##### Source material

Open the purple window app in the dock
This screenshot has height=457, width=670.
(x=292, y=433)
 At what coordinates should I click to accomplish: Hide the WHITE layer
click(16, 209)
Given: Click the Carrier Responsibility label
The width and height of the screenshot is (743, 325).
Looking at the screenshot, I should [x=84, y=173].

##########
##### Source material

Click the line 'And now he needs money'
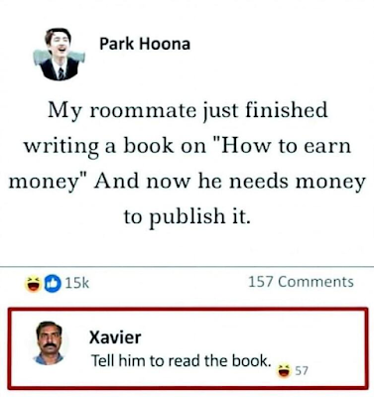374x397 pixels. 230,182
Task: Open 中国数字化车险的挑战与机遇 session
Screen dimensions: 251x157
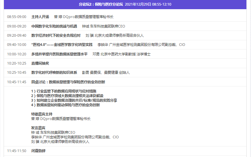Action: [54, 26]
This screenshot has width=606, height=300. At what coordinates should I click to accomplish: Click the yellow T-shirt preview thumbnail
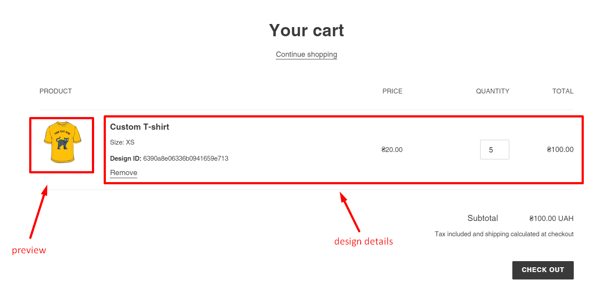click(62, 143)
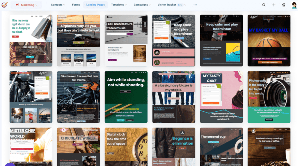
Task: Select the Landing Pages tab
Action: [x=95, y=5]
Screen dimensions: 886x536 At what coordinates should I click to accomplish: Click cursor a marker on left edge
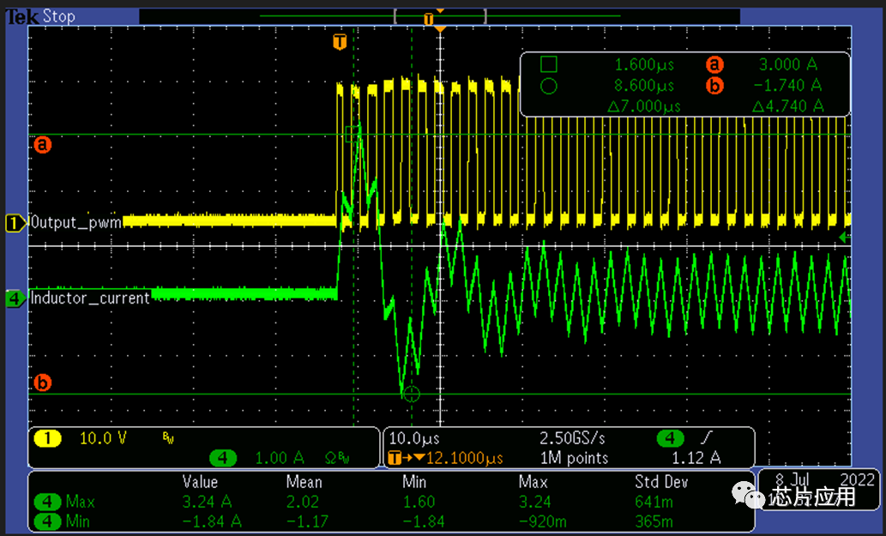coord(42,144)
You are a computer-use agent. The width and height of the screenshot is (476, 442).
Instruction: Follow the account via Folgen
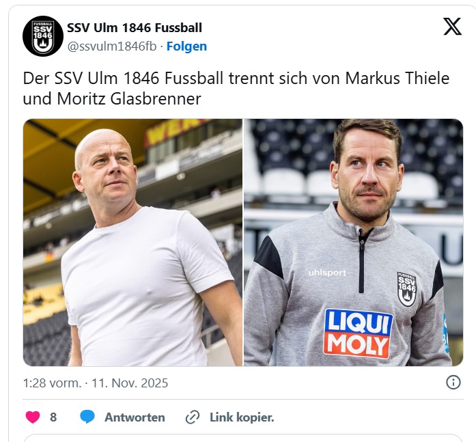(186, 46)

##########

**Aim of the task:** For the material above, give again only the lines starting at the line that contains "This screenshot has width=606, height=300." and ending at the line that contains "You are a computer-use". Pictures do not belong in the copy.

**Final answer:**
This screenshot has width=606, height=300. At what coordinates should I click to accomplish: Click the yellow T-shirt preview thumbnail
click(62, 143)
Task: Select the Landing Pages tab
Action: [x=95, y=5]
Screen dimensions: 886x536 At what coordinates should I click to accomplish: Click cursor a marker on left edge
coord(42,144)
You are a computer-use agent. The width and height of the screenshot is (476, 442).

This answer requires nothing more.